**TASK TO CARRY OUT**
Answer with a bare number: the count of lines in the data below that contain the word "computer".

(Items listed in a dataset)

○ ○ ○

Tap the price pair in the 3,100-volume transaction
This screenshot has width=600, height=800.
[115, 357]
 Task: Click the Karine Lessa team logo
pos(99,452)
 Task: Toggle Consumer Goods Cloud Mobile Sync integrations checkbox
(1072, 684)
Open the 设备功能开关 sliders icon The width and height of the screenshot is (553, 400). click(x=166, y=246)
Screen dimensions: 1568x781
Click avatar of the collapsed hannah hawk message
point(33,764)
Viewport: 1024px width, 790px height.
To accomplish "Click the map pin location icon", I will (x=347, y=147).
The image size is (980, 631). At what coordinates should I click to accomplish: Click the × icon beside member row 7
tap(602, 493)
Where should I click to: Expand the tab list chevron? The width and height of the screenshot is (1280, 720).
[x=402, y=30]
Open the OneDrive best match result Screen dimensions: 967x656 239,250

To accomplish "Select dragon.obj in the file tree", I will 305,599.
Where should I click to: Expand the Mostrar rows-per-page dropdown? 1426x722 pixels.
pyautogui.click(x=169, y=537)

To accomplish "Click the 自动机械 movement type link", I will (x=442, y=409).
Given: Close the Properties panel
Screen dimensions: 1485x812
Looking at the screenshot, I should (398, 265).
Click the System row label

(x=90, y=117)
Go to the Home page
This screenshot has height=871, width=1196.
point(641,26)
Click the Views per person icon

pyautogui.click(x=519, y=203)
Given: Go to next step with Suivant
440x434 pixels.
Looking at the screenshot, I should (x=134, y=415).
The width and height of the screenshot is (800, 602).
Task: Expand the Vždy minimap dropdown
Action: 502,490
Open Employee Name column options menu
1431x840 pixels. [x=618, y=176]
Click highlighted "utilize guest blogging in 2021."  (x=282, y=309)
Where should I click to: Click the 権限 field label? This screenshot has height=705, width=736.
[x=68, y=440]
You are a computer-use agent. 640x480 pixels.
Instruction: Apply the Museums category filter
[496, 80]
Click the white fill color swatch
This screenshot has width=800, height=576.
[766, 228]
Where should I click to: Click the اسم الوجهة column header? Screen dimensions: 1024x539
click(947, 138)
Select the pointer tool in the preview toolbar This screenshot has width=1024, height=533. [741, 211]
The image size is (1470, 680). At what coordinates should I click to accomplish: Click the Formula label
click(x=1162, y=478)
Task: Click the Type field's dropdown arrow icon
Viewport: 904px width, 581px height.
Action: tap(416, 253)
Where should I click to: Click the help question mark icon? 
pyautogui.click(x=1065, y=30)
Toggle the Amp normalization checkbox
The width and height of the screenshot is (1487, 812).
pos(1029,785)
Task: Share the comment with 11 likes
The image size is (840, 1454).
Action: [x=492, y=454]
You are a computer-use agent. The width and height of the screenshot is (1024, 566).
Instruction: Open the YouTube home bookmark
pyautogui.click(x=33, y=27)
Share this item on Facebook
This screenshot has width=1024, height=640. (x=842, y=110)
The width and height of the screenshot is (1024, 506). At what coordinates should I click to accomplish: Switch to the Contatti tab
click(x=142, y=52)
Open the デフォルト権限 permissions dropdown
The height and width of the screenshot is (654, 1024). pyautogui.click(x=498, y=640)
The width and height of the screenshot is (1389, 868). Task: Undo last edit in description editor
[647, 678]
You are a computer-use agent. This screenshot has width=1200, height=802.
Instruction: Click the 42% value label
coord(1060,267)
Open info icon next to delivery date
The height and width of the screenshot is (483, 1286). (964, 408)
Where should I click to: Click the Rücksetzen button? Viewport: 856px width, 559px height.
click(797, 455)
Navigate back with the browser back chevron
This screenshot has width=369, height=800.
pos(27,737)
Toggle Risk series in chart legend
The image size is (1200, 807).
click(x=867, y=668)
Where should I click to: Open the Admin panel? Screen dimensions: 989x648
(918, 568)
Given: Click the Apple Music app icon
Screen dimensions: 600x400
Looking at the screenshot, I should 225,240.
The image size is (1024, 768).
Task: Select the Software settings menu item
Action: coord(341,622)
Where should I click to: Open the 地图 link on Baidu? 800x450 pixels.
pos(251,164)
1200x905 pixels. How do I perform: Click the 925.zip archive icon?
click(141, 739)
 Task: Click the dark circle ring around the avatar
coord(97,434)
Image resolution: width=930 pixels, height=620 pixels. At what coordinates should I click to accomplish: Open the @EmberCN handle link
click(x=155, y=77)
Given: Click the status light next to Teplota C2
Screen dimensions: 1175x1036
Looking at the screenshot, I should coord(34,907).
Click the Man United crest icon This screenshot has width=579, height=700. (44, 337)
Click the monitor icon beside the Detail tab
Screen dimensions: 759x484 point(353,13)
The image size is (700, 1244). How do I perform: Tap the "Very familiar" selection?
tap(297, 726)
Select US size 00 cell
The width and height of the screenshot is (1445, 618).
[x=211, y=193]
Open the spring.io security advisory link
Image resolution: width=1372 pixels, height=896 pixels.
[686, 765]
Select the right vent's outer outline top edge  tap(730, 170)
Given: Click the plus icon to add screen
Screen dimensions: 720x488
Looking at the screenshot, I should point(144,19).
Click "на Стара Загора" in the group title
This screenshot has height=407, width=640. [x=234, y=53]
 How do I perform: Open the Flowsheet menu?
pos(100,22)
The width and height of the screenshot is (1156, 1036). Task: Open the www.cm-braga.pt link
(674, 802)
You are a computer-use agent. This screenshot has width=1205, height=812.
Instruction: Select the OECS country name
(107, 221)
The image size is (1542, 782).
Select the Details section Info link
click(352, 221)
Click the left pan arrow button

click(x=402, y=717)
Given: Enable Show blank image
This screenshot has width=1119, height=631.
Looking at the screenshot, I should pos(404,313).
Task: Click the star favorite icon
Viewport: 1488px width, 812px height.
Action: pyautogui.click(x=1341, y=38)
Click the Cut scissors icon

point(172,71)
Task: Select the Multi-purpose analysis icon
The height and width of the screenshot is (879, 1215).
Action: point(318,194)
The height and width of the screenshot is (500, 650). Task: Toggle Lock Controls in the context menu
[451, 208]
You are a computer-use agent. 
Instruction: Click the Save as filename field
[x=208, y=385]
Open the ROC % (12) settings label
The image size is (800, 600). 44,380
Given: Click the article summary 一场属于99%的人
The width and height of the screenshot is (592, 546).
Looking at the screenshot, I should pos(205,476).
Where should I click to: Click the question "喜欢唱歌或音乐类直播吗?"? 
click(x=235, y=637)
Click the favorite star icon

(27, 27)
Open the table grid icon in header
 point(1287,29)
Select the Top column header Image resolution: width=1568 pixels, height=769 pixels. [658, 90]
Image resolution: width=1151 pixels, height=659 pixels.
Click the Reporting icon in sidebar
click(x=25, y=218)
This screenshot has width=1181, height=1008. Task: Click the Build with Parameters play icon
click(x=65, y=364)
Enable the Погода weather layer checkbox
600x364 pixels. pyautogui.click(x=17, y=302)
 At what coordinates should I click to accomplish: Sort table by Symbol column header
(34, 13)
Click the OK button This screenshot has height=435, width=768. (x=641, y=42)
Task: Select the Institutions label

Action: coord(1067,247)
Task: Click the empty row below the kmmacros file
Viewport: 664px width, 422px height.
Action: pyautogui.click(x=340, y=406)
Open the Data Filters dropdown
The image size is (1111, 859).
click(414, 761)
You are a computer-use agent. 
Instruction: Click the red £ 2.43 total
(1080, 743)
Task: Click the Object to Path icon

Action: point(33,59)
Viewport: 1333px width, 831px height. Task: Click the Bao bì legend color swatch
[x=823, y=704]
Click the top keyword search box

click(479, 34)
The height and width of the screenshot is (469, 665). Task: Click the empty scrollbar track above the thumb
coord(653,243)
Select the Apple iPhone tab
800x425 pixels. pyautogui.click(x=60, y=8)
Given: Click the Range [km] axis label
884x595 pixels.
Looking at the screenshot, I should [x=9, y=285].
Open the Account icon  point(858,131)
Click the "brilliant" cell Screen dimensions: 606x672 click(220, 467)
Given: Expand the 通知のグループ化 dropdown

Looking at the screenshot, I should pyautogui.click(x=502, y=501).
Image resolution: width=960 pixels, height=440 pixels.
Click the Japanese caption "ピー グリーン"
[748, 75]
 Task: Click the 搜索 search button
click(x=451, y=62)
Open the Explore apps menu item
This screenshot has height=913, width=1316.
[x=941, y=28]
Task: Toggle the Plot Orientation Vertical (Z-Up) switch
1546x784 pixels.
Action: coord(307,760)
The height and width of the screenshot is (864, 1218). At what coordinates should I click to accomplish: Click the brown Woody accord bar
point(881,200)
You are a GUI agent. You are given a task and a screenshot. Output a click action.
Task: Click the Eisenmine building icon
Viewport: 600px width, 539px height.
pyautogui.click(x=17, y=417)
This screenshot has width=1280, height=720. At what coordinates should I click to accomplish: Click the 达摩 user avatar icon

○ ○ ○

**ANSWER TO THE EXERCISE**
6